Directions for this task: Among the entries below, how many lines include the string "text"? Answer with only the number.

┌─ Listed entries

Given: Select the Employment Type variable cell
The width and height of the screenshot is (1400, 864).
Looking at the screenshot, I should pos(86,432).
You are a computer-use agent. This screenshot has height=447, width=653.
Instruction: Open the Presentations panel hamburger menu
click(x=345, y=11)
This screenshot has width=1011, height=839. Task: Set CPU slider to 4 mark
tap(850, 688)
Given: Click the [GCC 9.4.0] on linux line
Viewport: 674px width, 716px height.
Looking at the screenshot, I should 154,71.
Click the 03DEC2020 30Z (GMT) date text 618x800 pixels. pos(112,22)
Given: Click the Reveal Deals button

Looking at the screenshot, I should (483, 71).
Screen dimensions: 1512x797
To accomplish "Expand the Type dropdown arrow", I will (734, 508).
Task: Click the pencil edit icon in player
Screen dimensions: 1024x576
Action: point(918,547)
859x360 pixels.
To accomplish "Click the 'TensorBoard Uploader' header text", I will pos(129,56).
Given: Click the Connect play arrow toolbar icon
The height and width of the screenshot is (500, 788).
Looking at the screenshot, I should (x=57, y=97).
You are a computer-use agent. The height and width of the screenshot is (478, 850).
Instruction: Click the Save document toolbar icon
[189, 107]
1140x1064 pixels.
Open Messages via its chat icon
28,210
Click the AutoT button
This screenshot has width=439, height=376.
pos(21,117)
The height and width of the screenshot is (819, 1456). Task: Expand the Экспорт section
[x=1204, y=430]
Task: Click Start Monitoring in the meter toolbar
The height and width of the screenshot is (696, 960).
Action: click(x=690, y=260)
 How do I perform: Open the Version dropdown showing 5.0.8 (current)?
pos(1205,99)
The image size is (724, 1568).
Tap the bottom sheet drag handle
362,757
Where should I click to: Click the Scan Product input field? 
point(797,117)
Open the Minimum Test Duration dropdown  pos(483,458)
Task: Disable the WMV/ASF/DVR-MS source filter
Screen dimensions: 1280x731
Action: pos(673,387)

└─

Answer for the task: 2